Thailand is one country where there is cause for optimism, believes Anjana Suvarnanon, the co-founder of Anjaree Group, the country’s largest gay and lesbian rights organisation.

“Thai people can be categorised into three groups: the first is those who uphold their old values and remain conservative on the issues; the second is those who are willing to change with time and follow the world trend; the third is those who hope to accommodate everyone equally,” she said. “I would say the last two groups are the majority in society.”

Thailand is well known for gay tourism; the Tourism Authority of Thailand even has an official “Go Thai Be Free” website. Transgender people and ladyboys are familiar sights. However, beyond the world of entertainment, traditional prejudices persist, especially in rural areas. A government survey conducted nationwide in 2012 showed 60% of respondents opposed same-sex marriage.

However, Thailand moved to the forefront with a same-sex-partnership draft law introduced in parliament in 2013. The bill was placed on the back burner after the 2014 military coup, but Prempreeda Pramoj Na Ayutthaya, the HIV and Aids national programme officer of Unesco Bangkok, believes change is just a matter of time.

“It could take a long time and it is a long process due to the political situation,” he said. “We are trying to push forward the process. My expectation is that within 10 years, hopefully both homosexual and transgender people’s rights can be guaranteed.”

Apart from Thailand, Taiwan is also one of the most liberal jurisdictions in Asia. Major cities allow same-sex marriages to be registered, though they do not yet have full legal status.

A survey conducted in 2013 in Taiwan showed 52.5% of respondents — close to the 55% seen in similar US surveys — supported same-sex marriage while 16.9% had no opinion, indicating a high acceptance.
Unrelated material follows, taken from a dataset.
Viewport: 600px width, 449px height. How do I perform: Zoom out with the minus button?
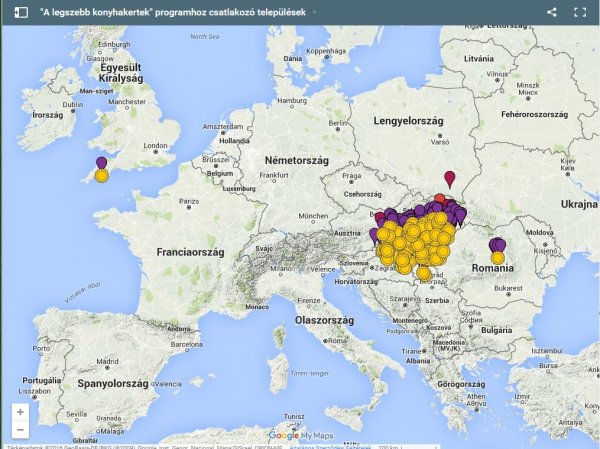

However, a bill that would legalise same-sex marriage in Taiwan remains stalled.

“We started drafting the same-sex marriage bill in 2012 and successfully brought it up in parliament in 2013,” Jian Zhi Jie, the secretary-general of the Taiwan Alliance to Promote Civil Partnership Rights, told Asia Focus. “After three weeks, the bill passed the first reading while discussion started one month later. However, it was stuck in the process of committing and has been suspended up until now.”
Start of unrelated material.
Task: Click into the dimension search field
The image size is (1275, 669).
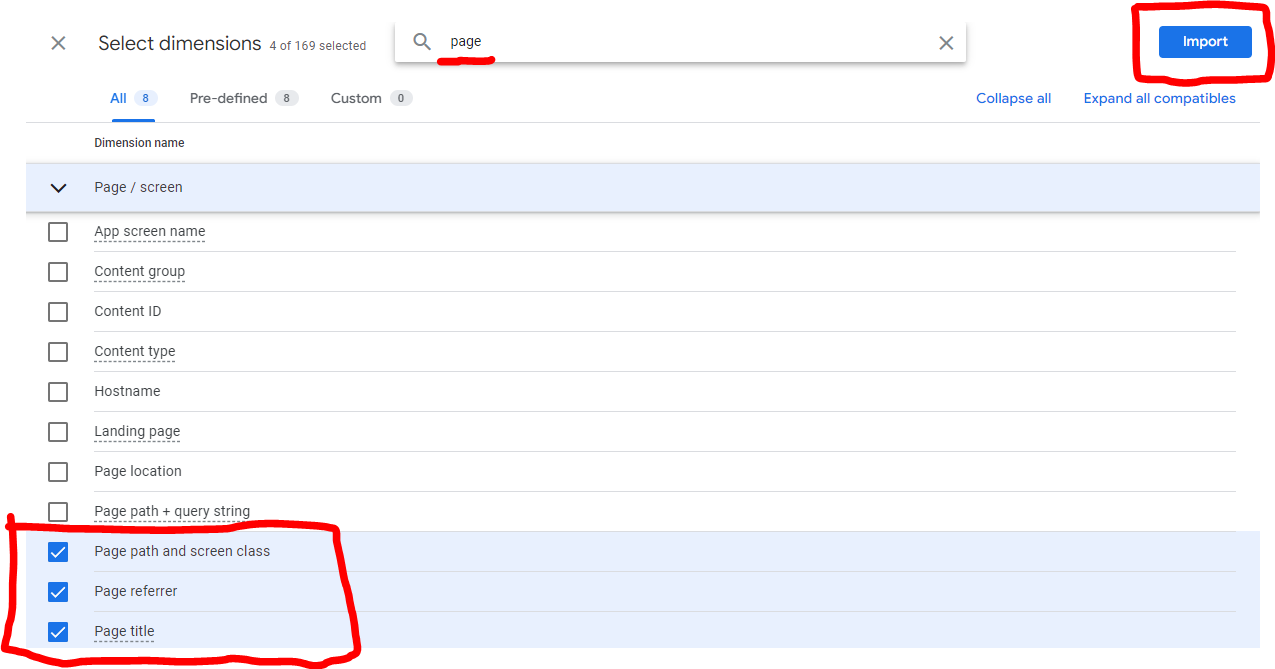Action: pos(680,42)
The Democratic Progressive Party proposed the bill but has not actively campaigned for it, though some individual members have expressed public support, while the Chinese Nationalist Party opposes the bill. Until the Democratic Progressive Party clarifies its position, the law may remain stalled.

“The US ruling on same-sex marriage has already raised the attention of society to the issue,” said Jian. “Now, it is our last chance to urge the committee to bring up the discussion and deliberation again before the election next year. Otherwise, we would have to start the whole process again in 2016.”

While Asian governments tend to be conservative and slow to act, momentum from citizens can be a catalyst for change, as Thailand and Taiwan are showing. Nepal offers another good example.

In 2006, when Nepalese citizens took to the streets to demand full democracy and an end to monarchy, LGBT rights activists seized the moment. The Blue Diamond Society, the first LGBT organisation in Nepal, successfully convinced political parties to include LGBT issues in party manifestos.

Their advocacy has led to gains in legal and constitutional recognition, and in 2007 the Supreme Court ruled that laws must be created to protect LGBT rights. Homosexuality was legalised and the government is now looking into same-sex marriage.